Seasonal Variation in Family Member Perceptions of Physician Competence in the Intensive Care Unit: Findings From One Academic Medical Center
Jennifer P. Stevens, MD, MS, Bart Kachniarz, Kristin O’Reilly, RN, MPH, and Michael D. Howell, MD, MPH
Researchers to date have found mixed results about the risk to patient safety in July, when newly minted physicians enter U.S. hospitals to begin their clinical training, the so-called “July effect.” However, patient and family satisfaction and perception of physician competence during summer months remains unknown.
The authors conducted a retrospective observational cohort study of 815 family members of adult intensive care unit (ICU) patients who completed the Family Satisfaction with Care in the Intensive Care Unit instrument from eight ICUs at Beth Israel Deaconess Medical Center in Boston, Massachusetts, between April 2008 and June 2011. The association of ICU care in the summer months (July–September) versus other seasons and family perception of physician competence was examined in univariable and multivariable analyses.
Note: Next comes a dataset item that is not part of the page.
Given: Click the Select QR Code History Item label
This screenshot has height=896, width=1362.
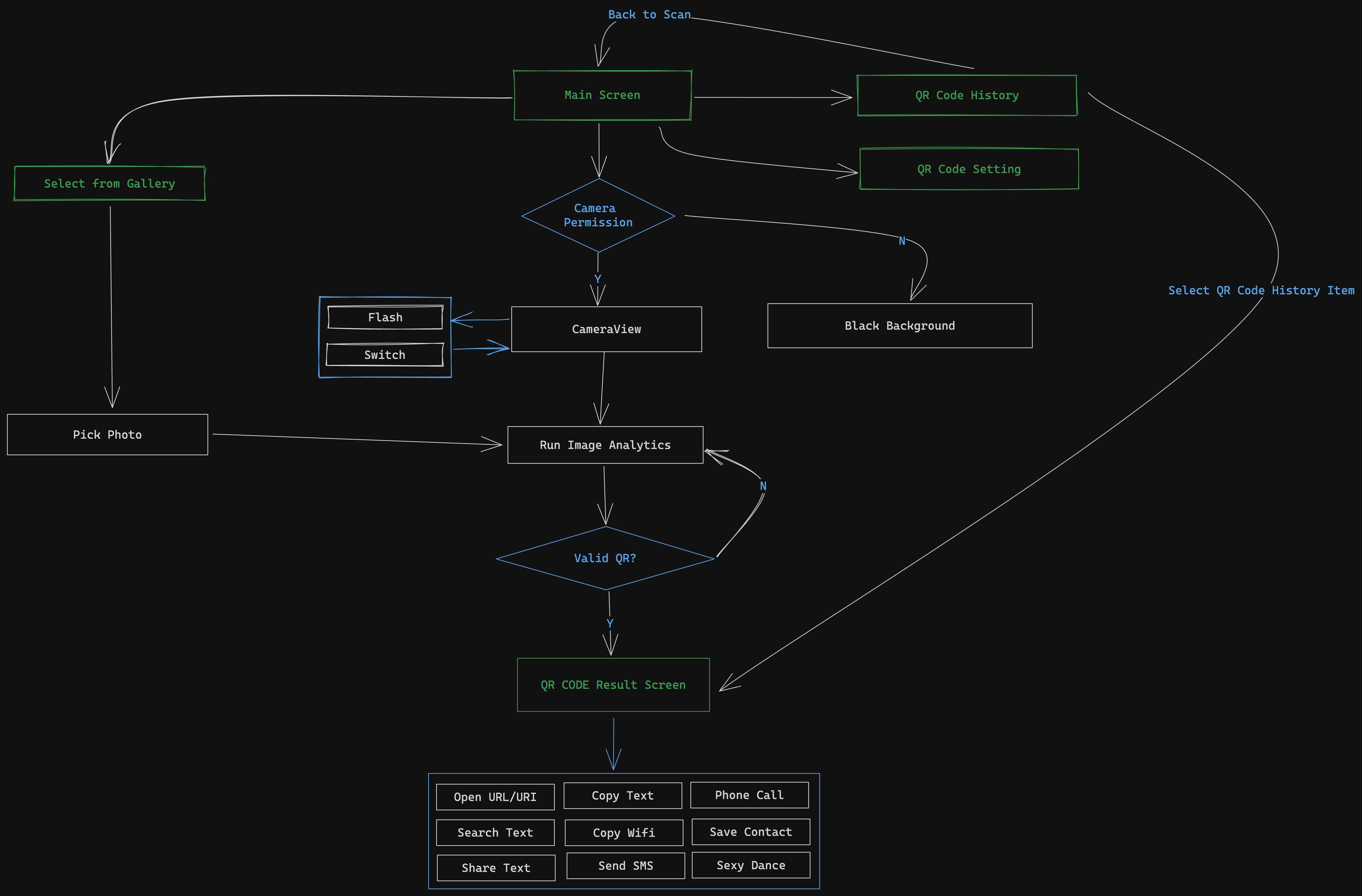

A greater proportion of family members described physicians as competent in summer months as compared with winter months (odds ratio [OR] 1.9; 95% confidence interval [CI] 1.2–3.0; P = .003). After adjustment for patient and proxy demographics, severity of illness, comorbidities, and features of the admission in a multivariable model, seasonal variation of family perception of physician competence persisted (summer versus winter, OR of judging physicians competent 2.4; 95% CI 1.3–4.4; P = .004).
Seasonal variation exists in family perception of physician competence in the ICU, but in a direction opposite to the “July effect.” The reasons for this variation are not well understood. Further research is necessary to explore the role of senior provider involvement, trainee factors, system factors such as handoffs, or other possible contributors.